TASK TO COMPLETE: The required output is a number: how many lines of the data below include the string "Saluzzo".

[Stored data entries]
+---+
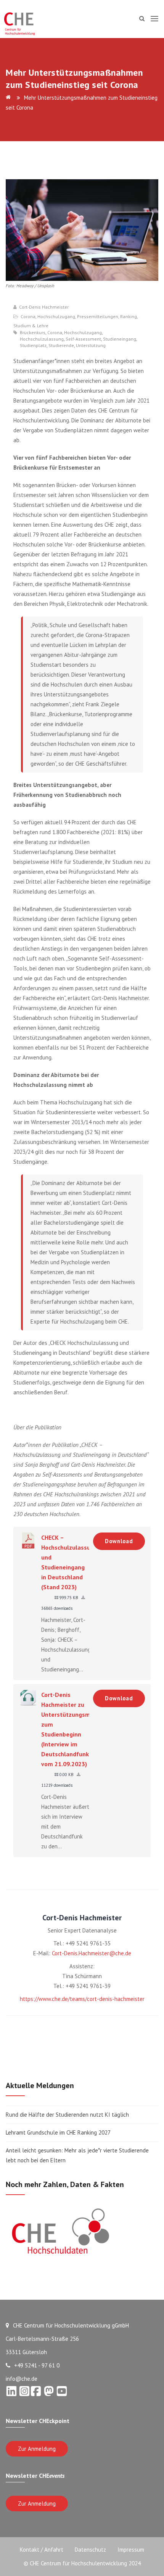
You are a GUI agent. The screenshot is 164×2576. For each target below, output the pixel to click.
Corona (28, 316)
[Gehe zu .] (9, 97)
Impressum (130, 2549)
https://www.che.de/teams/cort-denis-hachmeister (82, 1998)
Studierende (61, 345)
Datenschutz (90, 2549)
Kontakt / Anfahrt (41, 2549)
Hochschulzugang (56, 316)
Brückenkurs (32, 333)
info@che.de (21, 2378)
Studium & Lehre (30, 325)
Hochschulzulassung (42, 339)
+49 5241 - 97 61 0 (36, 2365)
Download (119, 1541)
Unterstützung (91, 345)
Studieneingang (119, 339)
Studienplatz (33, 345)
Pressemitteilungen (97, 316)
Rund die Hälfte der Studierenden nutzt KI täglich (67, 2114)
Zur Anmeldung (37, 2448)
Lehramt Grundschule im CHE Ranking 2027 (58, 2132)
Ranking (128, 316)
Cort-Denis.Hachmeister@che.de (91, 1953)
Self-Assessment (83, 339)
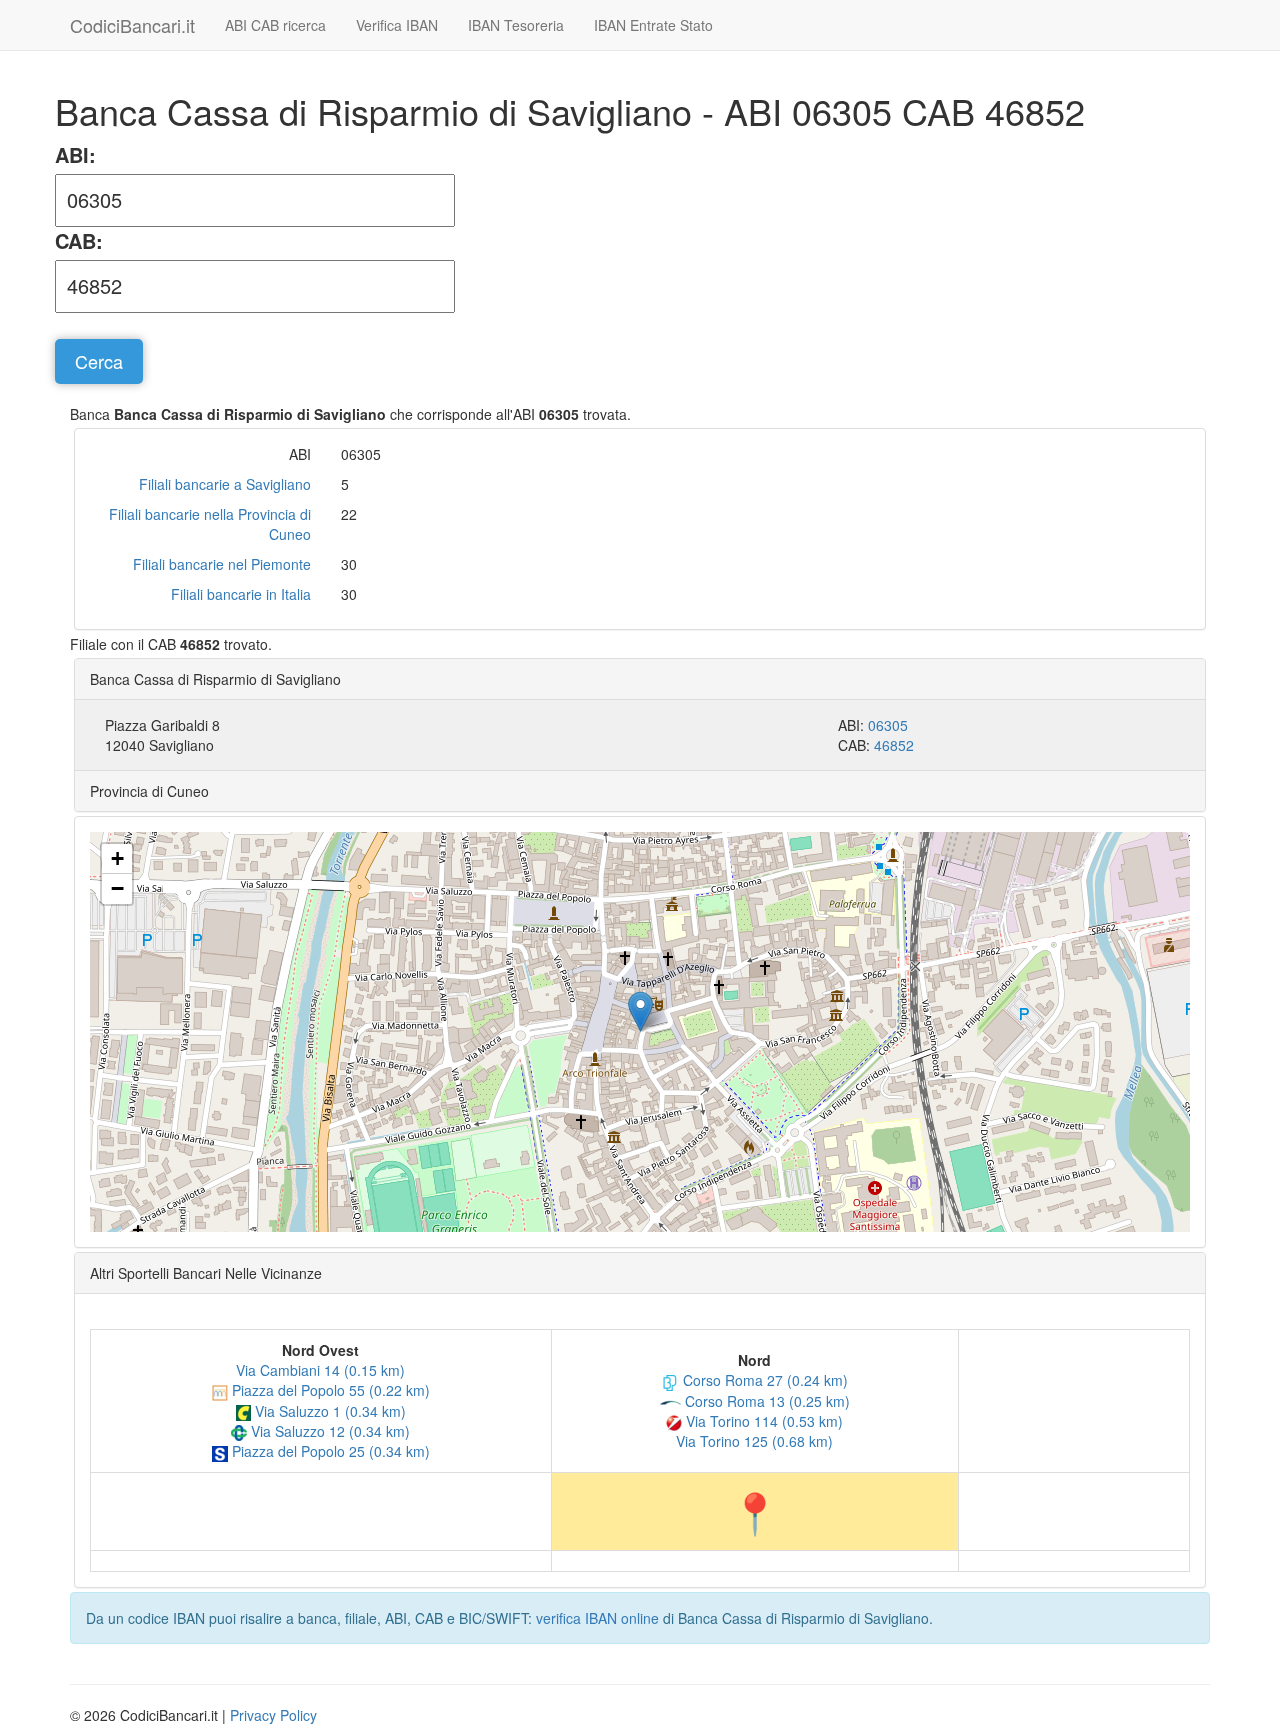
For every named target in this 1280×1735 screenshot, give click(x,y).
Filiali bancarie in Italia (241, 594)
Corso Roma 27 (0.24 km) (763, 1380)
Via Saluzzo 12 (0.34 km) (328, 1431)
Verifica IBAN (397, 25)
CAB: (79, 241)
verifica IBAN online (597, 1618)
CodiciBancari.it (132, 25)
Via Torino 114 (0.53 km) (762, 1421)
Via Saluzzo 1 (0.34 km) (328, 1411)
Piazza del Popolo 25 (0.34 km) (329, 1451)
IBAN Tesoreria (516, 25)
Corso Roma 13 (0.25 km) (765, 1401)
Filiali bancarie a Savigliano (225, 484)
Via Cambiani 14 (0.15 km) (320, 1370)
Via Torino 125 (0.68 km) (754, 1441)
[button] (640, 1011)
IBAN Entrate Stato (653, 25)
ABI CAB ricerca (275, 25)
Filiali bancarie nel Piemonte (222, 564)
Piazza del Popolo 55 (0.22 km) (329, 1390)
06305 (888, 725)
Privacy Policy (273, 1715)
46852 (894, 745)
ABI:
+---+
OUTPUT FOR THIS TASK: 2